Comparing XML::Twig and XML::Filter::Dispatcher

toma on 2003-01-13T05:12:25

Comparing Twig and Dispatcher
I rewrote my XML::Twig program to use XML::Filter::Dispatcher in order to compare the approaches. I compared the simplicity of the code necessary to do the job, and the speed of execution.

The result was that XML::Twig ran 17 times faster, which surprised me.

The Dispatcher code was cleaner than the Twig code. This is because I was able to remove the code I wrote to get my Twig return values to come out in the correct order. The order of the data from Dispatcher worked the way that I had orgininally hoped that Twig would work.

The speed is a big deal for me, because the Twig code is actually already slower than I would like it to be. The Dispatcher code is probably not fast enough for my application. I'm tempted to write the code again and use a format other than XML to see how fast it runs.

It would be nice if I had a program that would automatically measure the complexity of a perl program. I would like to be able to compare the complexity of the implementations with a numerical technique.

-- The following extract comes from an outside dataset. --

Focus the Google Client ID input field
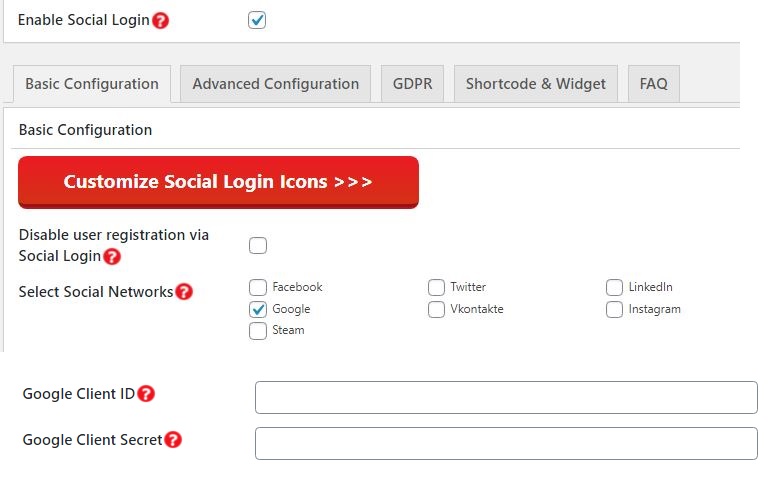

If anyone wants to see the two approaches and the test data, let me know and I'll post it on tomacorp (We're not a corporation).

New Module Testing
I installed and tried PerlBean, which looks useful for automating the generation of perl objects. Before I use it in a real project, I need to understand if there is a way to use it so that the classes can be redesigned without losing work. The straightforward way looks like you would have to edit the class by hand after the initial run of the module, and if you want to run it again you would have to cut and paste the custom methods in again.

Perhaps there is a way around this. PerlBean would make a good core for a perl IDE, I think.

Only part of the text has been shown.